Scott Blissett — Designer/Developer

Senior designer with a web development background, based in Sydney, Australia. Currently working with Pollen ↗ designing premium digital brand experiences and archiving the good internet on the side.

Recycling IKEA furniture for an arcarde table

After the release of the mini NES and SNES i looked into the RetroPie OS for Raspberry Pi. A visit to ebay and a few more to Bunnings later i built a two-player top down Arcade Table.

The bits:

  • IKEA second hand tabletop
  • Bunnings this and that
  • Recycled LCD monitor
  • Raspberry Pi 3
  • 3D printed screen mounts and Pi case
  • RetroPie OS

Scraping the internet for relevant domains

Relevant Domains scrapes the last year or so of Urban Dictionary words and definitions, turns them into dot coms, checks those against the Domainr API for availability and churns out a static website to flick through them all.

Relevant Bot (thanks to Chloe for the idea) sits alongside Relevant Domains. Every day it selects a random available Relevant Domain, find someone on Twitter who has used that relevant jargon recently, and @'s them the URL of the associated Relevant Domain. Goal is to give the site more exposure and hopefully they click through to purchase on Namecheap.

The bits:

  • X-Ray
  • Domainr API
  • Metalsmith
  • Airtable
  • Netlify
  • Ziet Now

Rewriting this website's codebase

This website, like many other designer's/developer's website, is a test bed for ideas and experimentation. It has been plaintext, HTML and CSS only, Wordpress, DatoCMS backend, Airtable backend, Middleman built in the past which have all had their pros and cons.

Now the setup is one which I have been using for some time on my own and client projects. It's simple, low cost, maintainable and fast.

Let's go back to front:

  • Netlify CMS is the CMS. It is open source, git-based and has just enough features to build the majority of sites I need.
  • Gridsome is the Vue version of Gatsby, an open source framework to build static websites/apps.
  • Styling is always manual no frameworks or themes. JS is plain old javascript.
  • All the hosting, CDN, DNS etc is on Netlify which I squeeze every last feature out of their free tier.
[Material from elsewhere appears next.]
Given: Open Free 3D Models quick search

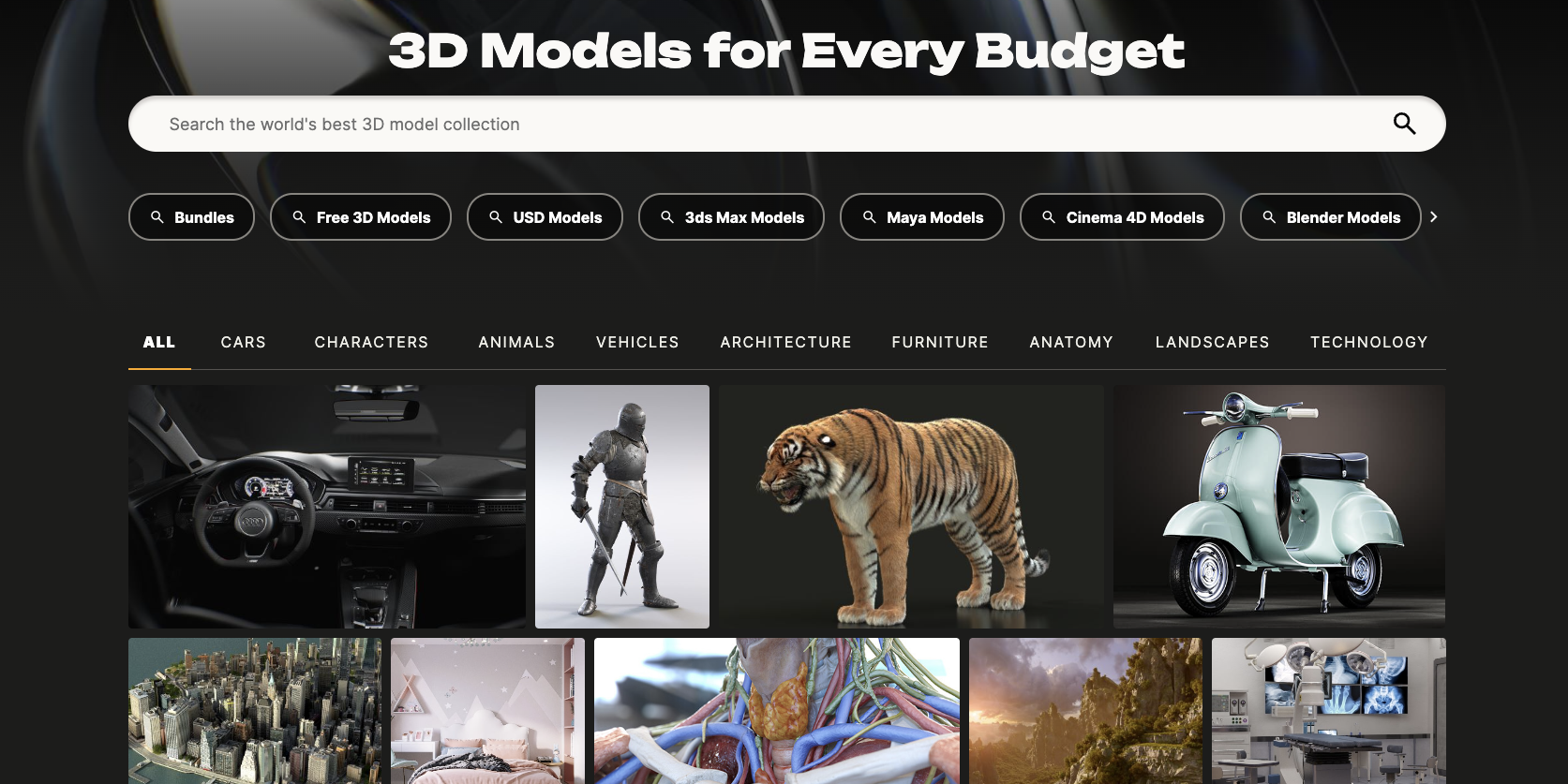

The CMS is in the repo on Github.

Using this setup I can build and host this site, and most of my client websites for $0 ongoing costs (excluding the domain name).
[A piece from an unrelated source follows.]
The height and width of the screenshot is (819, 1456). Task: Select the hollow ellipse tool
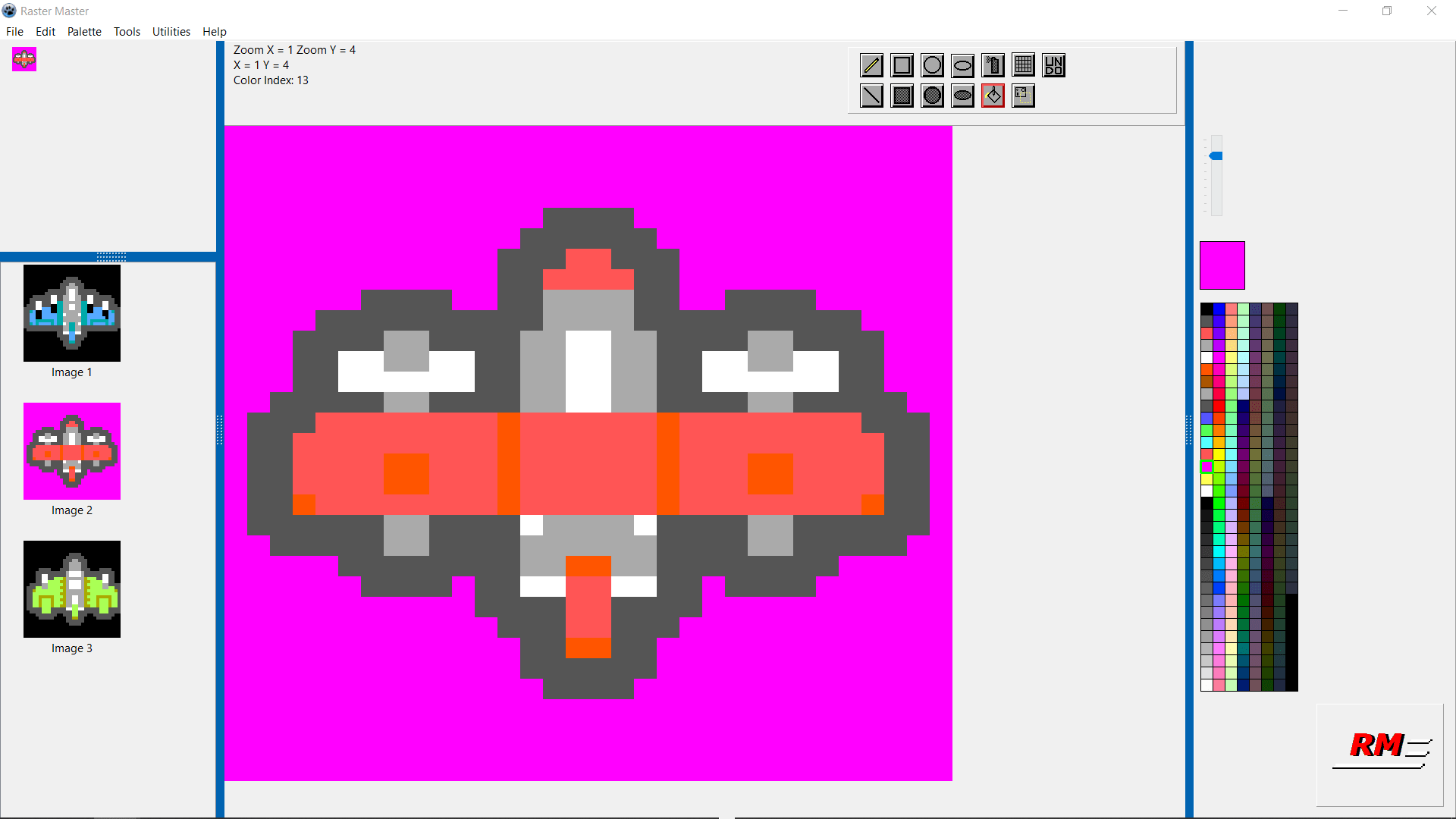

Over-engineering a toilet door

At a previous workplace we had one downstairs toilet. I noticed that staff would often walk to the toilet only to be disappointed that it was occupied.

To fix this i grabbed our dusty Rasbperry Pi, a lot of blutack and a reed switch to update a number stored in Firebase indicating the occupancy of the toilet. Staff could then visit a website or use the /peesee command within slack to check whether they were good to go.

The bits:

Archiving the good internet

I'm constantly looking at multiple sites for references, I was collecting them using an old Mac App called Ember. It's great at what it did but was no longer under development.
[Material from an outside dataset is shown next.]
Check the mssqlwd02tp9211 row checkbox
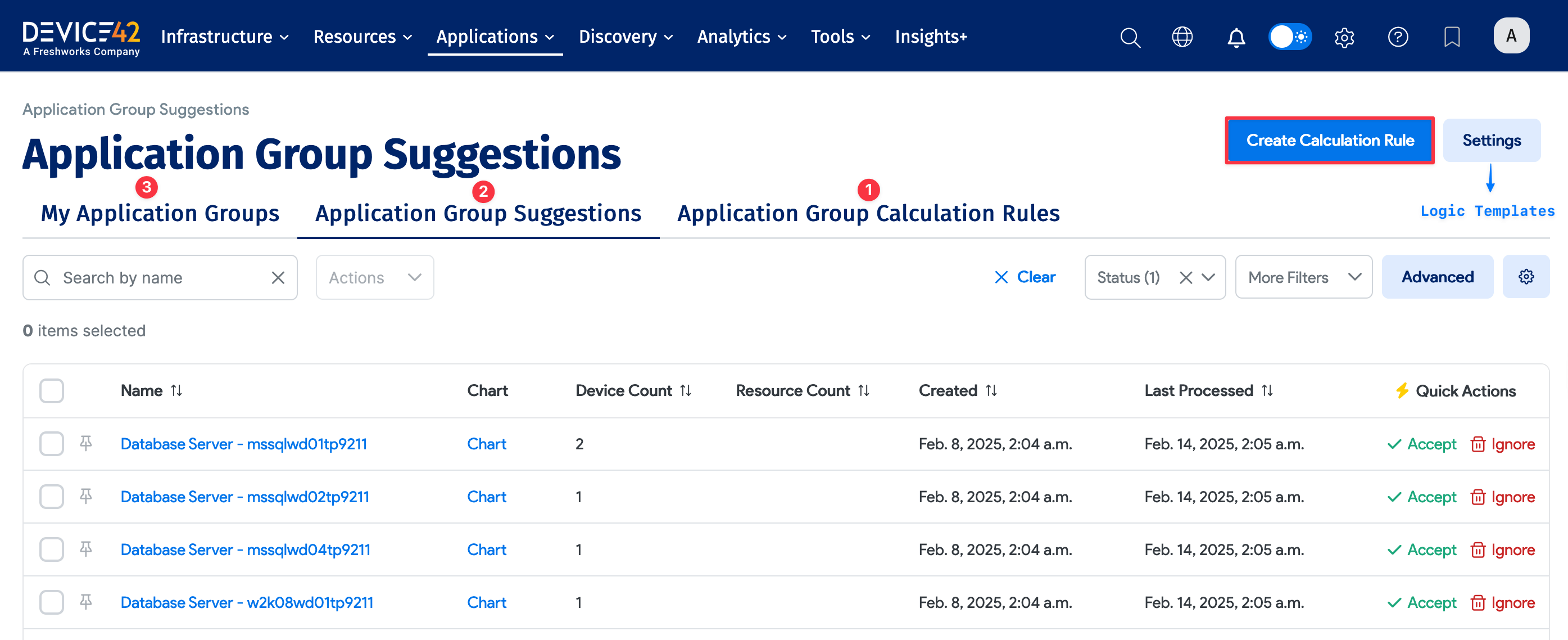[51, 496]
Good Internet Online started as a place to upload the 1500 screenshots i had taken of websites over the years, but i decided to keep it a bit more niche.

A cron job scrapes Designer News Site Design category everyday, if a new one is found it takes screenshots using the headless browser PhantomJS, grabs a bit of metadata and uploads to DatoCMS. This triggers Netlify to build and deploy the site.